• [TEXT EXCERPT]

So long, Rich
|Rich Stallcup, as he appeared about the time I first met him in the 1970s. Photo by Van Remsen.|
To say that Rich Stallcup had a massive influence on birding and natural history in the great state of California would be a huge understatement. Everyone knew him, everyone had learned from him. But his influence spread far, far beyond the boundaries of California. I was lucky enough to meet him when I was still a teenager, and to spend quite a bit of time with him over the following 15 years, and his impact on me was immeasurable.

[Saved data entries]
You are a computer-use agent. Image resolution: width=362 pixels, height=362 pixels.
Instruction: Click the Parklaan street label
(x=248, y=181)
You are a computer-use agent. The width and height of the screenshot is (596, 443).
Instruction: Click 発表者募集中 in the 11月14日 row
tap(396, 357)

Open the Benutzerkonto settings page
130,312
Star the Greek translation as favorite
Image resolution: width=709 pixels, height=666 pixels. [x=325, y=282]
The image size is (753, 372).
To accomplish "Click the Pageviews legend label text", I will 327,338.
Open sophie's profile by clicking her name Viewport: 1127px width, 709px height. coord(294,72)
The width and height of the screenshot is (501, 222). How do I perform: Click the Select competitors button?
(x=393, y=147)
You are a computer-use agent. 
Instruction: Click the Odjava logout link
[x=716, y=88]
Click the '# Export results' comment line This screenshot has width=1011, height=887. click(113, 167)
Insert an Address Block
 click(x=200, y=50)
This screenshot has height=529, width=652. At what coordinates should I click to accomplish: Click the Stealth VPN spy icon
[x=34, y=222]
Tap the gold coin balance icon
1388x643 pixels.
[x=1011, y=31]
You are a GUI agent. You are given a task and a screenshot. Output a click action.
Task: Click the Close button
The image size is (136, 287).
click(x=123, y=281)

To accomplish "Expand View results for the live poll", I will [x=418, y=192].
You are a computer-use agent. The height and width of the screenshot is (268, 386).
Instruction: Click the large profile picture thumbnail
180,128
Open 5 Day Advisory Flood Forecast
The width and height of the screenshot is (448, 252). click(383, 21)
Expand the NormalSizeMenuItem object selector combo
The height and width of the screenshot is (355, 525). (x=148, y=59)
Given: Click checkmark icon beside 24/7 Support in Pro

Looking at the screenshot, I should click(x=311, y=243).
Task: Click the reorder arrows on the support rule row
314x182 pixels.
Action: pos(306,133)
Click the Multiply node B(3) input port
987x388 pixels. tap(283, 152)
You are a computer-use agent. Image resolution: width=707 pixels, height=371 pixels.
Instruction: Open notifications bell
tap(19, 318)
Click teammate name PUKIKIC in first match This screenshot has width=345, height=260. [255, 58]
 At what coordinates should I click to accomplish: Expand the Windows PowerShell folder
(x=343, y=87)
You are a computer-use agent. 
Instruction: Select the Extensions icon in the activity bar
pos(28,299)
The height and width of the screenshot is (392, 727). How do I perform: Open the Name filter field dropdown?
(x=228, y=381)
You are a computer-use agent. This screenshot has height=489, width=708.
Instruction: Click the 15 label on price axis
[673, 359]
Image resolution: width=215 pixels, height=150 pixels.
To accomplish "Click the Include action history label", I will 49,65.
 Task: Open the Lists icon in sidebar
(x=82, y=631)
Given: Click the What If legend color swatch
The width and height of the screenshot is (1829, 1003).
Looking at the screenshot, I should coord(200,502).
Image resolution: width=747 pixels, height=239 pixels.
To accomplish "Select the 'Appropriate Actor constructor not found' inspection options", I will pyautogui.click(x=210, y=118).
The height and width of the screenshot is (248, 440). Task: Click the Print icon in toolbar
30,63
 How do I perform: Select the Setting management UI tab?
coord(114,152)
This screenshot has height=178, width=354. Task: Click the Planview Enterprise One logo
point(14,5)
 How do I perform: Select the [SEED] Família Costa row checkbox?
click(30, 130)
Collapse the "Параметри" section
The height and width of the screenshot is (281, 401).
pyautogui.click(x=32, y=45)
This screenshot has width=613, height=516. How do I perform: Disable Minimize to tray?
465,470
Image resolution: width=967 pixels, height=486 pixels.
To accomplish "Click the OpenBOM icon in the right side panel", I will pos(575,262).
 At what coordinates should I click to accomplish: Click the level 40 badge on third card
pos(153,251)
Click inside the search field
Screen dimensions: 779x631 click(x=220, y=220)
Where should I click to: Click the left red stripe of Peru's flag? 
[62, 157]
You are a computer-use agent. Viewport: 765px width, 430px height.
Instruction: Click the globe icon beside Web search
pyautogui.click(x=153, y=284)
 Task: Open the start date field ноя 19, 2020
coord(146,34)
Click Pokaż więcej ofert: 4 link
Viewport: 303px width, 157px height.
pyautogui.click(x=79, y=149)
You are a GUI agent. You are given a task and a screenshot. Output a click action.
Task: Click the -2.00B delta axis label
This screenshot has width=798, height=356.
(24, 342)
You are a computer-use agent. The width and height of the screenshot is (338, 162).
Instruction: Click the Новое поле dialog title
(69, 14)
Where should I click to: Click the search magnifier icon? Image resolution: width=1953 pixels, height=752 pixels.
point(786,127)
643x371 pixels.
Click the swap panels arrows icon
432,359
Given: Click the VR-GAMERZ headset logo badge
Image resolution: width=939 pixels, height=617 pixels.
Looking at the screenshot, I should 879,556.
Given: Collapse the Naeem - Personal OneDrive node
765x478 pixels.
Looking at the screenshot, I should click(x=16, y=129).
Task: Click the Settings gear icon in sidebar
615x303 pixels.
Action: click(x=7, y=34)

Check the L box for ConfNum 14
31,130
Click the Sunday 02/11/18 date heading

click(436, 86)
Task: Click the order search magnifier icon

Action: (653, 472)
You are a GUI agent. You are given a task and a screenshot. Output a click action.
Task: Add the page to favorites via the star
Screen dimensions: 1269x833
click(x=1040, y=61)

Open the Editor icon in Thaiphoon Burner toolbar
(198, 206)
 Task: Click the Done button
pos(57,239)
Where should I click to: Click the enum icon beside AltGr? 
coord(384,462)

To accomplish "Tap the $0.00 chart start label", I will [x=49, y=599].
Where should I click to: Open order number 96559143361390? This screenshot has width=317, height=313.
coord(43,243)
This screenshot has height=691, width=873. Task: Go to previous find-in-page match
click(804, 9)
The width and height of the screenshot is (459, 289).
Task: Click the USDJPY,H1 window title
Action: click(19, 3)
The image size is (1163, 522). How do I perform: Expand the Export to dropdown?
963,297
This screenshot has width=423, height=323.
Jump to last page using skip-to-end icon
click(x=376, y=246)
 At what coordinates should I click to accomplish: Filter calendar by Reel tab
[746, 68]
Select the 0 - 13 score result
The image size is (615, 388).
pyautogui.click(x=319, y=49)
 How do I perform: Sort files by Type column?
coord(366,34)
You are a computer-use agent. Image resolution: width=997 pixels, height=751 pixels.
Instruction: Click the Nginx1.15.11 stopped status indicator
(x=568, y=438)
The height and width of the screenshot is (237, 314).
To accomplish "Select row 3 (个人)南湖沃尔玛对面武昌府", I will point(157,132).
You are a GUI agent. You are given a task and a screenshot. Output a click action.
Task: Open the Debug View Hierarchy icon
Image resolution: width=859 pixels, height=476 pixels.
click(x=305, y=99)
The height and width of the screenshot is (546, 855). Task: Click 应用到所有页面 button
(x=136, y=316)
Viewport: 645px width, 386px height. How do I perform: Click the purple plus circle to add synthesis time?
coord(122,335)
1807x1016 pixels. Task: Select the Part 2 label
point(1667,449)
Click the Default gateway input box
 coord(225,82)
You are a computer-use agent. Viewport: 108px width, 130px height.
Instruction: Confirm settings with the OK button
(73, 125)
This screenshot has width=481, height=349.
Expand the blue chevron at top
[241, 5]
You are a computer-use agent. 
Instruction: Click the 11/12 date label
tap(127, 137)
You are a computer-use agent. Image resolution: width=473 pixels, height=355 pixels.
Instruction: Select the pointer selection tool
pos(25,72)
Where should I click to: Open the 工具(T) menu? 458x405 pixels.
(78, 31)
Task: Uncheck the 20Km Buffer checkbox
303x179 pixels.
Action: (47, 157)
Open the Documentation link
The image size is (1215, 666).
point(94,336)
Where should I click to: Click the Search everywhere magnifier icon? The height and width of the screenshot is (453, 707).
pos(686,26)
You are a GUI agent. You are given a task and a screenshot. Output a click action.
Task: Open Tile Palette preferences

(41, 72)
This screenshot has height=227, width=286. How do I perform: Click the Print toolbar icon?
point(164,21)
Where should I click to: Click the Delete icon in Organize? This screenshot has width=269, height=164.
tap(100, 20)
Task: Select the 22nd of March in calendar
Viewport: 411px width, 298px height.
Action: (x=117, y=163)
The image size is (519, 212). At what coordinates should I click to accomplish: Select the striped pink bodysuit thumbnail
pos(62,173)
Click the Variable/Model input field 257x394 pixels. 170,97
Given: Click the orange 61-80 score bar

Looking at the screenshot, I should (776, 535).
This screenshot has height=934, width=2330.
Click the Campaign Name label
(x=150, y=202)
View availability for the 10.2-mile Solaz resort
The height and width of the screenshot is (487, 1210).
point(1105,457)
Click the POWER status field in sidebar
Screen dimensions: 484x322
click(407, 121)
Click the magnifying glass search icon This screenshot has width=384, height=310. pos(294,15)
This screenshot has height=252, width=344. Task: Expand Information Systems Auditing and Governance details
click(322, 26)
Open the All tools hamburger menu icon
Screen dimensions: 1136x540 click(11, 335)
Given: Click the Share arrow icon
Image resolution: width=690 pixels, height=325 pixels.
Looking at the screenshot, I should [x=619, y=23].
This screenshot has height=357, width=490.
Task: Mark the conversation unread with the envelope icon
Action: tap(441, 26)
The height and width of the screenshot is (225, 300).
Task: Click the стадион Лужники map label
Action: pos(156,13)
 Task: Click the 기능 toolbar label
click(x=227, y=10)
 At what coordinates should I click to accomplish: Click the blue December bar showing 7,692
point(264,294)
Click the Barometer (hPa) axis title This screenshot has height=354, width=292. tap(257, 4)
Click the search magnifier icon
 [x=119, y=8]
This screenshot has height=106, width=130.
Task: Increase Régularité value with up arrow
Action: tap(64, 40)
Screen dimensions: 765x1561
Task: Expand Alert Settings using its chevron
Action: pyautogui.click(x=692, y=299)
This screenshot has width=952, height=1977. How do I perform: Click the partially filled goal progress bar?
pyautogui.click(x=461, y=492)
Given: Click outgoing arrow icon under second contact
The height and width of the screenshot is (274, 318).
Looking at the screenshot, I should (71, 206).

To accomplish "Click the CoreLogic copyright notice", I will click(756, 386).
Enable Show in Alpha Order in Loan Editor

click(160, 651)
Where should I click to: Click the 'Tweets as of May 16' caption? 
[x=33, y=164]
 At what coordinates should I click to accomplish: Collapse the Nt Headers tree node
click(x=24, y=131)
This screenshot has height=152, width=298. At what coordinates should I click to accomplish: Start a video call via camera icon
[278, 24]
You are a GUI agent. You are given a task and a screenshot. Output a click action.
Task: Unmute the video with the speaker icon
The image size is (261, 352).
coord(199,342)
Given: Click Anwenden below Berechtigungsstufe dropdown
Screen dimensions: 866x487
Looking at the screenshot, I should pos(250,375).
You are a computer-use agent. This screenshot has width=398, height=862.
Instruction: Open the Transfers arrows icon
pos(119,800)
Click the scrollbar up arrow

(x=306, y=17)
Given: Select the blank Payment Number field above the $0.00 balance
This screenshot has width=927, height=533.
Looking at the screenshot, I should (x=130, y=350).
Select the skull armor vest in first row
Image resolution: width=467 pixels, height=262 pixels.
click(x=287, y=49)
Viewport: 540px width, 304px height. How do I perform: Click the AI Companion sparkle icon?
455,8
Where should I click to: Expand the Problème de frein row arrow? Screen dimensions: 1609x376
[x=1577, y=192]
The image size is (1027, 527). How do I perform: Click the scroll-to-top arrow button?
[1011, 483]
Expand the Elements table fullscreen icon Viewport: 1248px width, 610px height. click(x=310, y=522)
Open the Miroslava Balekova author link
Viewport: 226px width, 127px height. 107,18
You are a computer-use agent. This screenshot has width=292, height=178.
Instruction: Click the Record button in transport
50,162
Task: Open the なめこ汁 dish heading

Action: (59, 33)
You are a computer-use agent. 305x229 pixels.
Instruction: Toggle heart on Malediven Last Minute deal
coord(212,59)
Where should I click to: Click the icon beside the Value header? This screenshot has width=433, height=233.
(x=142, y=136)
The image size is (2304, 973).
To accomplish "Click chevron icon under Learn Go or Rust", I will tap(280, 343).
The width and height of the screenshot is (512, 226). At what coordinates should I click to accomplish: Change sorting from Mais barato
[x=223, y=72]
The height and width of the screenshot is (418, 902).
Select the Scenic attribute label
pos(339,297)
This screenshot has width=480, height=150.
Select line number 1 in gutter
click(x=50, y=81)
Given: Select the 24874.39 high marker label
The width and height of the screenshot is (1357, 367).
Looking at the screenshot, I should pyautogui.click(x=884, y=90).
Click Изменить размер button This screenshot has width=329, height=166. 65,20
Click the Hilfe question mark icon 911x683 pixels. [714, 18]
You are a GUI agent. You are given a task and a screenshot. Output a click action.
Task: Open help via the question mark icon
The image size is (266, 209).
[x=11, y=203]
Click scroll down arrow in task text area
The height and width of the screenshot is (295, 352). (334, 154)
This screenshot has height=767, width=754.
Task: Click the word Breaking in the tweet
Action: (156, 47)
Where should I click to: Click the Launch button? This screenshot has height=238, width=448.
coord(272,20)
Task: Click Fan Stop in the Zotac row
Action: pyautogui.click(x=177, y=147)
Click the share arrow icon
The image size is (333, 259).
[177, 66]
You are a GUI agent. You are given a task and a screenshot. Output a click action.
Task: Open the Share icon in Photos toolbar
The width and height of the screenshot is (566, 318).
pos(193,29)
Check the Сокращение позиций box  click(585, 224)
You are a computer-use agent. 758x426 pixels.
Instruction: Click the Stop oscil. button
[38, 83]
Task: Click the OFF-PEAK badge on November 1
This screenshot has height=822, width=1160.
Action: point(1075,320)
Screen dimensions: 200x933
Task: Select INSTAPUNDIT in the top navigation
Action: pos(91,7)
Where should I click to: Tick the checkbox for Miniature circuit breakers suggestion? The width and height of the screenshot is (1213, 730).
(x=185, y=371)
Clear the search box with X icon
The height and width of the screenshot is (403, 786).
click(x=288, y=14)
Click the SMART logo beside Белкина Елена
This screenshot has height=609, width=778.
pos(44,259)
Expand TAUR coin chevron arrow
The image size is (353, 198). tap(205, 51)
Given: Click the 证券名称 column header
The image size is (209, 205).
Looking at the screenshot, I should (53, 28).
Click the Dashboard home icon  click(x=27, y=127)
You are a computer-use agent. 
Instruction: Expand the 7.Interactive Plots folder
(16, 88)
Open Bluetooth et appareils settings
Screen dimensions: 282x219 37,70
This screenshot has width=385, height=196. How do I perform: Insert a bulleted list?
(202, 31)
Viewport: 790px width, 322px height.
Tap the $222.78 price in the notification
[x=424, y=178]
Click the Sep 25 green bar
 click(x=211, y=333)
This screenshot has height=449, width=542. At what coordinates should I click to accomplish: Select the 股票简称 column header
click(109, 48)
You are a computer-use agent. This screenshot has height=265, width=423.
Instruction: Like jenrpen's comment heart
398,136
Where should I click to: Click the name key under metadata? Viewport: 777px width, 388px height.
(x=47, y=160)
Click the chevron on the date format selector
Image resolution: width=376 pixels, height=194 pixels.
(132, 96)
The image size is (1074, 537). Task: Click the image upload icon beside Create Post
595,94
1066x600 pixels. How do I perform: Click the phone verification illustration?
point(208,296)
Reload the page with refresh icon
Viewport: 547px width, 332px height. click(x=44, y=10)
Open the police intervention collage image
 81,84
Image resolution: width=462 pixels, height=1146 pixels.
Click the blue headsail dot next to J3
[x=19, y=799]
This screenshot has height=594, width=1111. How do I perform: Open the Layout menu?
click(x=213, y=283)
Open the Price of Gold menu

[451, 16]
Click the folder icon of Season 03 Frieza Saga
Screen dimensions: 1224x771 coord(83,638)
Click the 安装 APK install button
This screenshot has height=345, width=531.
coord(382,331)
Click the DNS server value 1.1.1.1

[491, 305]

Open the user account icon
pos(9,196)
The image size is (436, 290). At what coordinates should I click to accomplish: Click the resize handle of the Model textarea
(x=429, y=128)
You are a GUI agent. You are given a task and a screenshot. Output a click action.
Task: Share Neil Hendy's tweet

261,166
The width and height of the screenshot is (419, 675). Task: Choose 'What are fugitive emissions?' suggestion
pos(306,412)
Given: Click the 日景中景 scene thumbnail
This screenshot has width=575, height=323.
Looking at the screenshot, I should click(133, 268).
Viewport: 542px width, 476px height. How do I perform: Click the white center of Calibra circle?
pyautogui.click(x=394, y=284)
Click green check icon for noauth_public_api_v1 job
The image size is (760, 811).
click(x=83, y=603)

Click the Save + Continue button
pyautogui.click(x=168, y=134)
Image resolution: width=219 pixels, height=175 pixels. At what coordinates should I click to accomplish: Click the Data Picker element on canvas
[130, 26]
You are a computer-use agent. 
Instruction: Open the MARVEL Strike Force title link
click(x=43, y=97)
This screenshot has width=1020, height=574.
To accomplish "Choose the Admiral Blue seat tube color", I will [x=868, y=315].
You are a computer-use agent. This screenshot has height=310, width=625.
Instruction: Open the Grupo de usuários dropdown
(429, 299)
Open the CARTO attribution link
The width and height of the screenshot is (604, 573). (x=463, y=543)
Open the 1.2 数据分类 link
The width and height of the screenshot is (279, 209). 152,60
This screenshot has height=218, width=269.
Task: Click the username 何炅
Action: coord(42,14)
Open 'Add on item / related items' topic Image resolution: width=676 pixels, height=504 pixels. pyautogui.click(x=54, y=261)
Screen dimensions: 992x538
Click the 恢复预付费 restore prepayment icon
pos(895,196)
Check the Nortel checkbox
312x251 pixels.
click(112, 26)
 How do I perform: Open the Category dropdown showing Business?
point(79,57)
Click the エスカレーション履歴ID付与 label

• [INSTRUCTIONS]
(1) Copy from the tribute to Rich Stallcup the part that opens with the words containing "So long, Rich" and closes with "me was immeasurable.".
(2) In the tribute to Rich Stallcup, who took the photo of him shown with the caption?
(3) Write the next part of the tribute to Rich Stallcup, picking up after its last sentence.

• [LIST OF ANSWERS]
(1)
So long, Rich
|Rich Stallcup, as he appeared about the time I first met him in the 1970s. Photo by Van Remsen.|
To say that Rich Stallcup had a massive influence on birding and natural history in the great state of California would be a huge understatement. Everyone knew him, everyone had learned from him. But his influence spread far, far beyond the boundaries of California. I was lucky enough to meet him when I was still a teenager, and to spend quite a bit of time with him over the following 15 years, and his impact on me was immeasurable.

(2) Van Remsen

(3)
When we first met in the 1970s, I was 18 years old, on my first hitch-hiking trip to California. Rich was only about a decade older than me, but he was already recognized as one of the top birders on the continent. I was ignorant and inexperienced, but he never made me feel stupid. A natural teacher, he invited me along on field trips with him and his friends, sharing knowledge freely, as he did with thousands of others. And he shared a key idea, too. When we met, he was going all-out to do a Big Year for the state of California. I was considering doing my own Big Year later, with all of North America as my target area. When I asked him about his year list attempt, he told me, "The list total isn't important, but the birds themselves are important. Every bird you see. So the list is just a frivolous incentive for birding, but the birding itself is worthwhile. It's like a trip where the destination doesn't have any significance except for the fact that it makes you travel. The journey is what counts." That statement affected me so profoundly that I wrote it down in my field notebook that night, and later when I did my own Big Year and wrote a book about it (Kingbird Highway), I quoted it verbatim. Decades later, that still strikes me as the perfect perspective on bird-listing games.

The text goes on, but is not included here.